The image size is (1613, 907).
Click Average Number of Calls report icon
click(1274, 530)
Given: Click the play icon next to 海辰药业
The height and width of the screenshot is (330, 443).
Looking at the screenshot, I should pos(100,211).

* _Task statement_: Reproduce the lines above word for word, changing nothing.

* _Expected output_:
The image size is (1613, 907).
Click Average Number of Calls report icon
click(1274, 530)
Given: Click the play icon next to 海辰药业
The height and width of the screenshot is (330, 443).
Looking at the screenshot, I should pos(100,211).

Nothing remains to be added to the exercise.